We dined at our favourite place for a vege uplift – Green Falafel – and spent the afternoon preparing for the trek. On the morning before leaving, we stuck around until the next-door coffee shop opened, where we enjoyed a creamy brew (and, a decadent pastry. Treat yo’ self). I feel like we still haven’t let go of our Australian beliefs that a good coffee prepares you for anything.

And so, caffeinated, packed, we first braved the four hours of transport to the trek’s starting point – Capuliyoc. Generally a taxi ride wouldn’t be much of a tale but this one is the exception. Firstly, because we had such excellent company as we were joined by now-friends Heather and Jack from England who were heading on the same trek. But second, because our taxi driver was a manic rally driver who’d failed to make it professionally and took out his disappointment on every one of the tiny, winding corners of the drive. The G-forces were incredible, and it was a gym workout and a half for me to grip to the headrest poles of the seats in front so as to try not to squish Heather beside me.

While we were making polite noises about slowing down, he only really took us seriously when the car in front (driving equally fast) suffered a serious one-car crash which everyone was very lucky to have survived. It shook us. We resolved to give drivers in the future minimum arrival times so they couldn’t try to go any quicker.

● **DATASET EXCERPT**:

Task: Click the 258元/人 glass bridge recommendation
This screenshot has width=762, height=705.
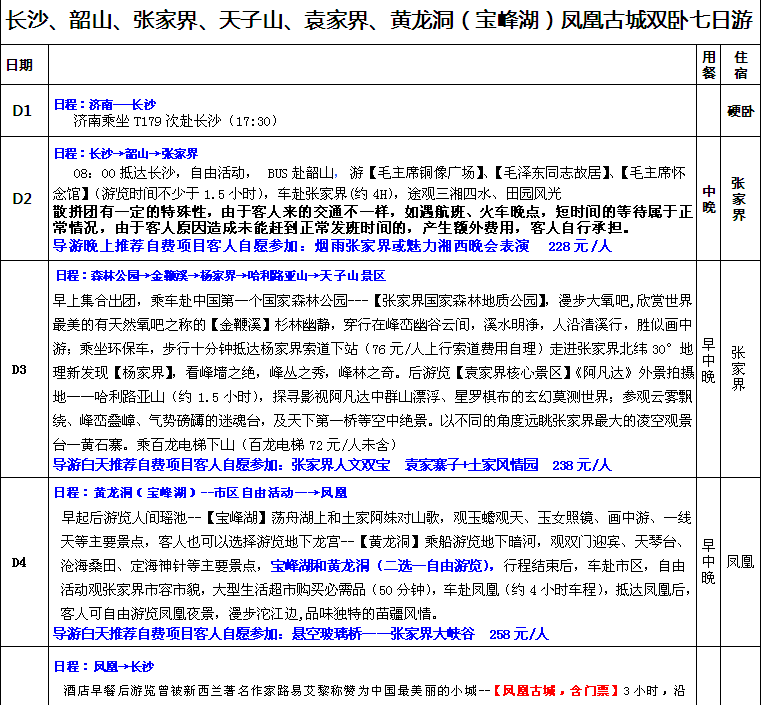Action: (x=301, y=634)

● **INSTRUCTIONS TO FOLLOW**:
Answer these from the trek account:
1. At which restaurant did the writers dine before preparing for the trek?
2. What was the name of the trek's starting point?
3. What did the writers resolve to give drivers in the future?
The listing above is unrelated to the trek account.

● **WRITTEN SOLUTION**:
1. Green Falafel
2. Capuliyoc
3. Minimum arrival times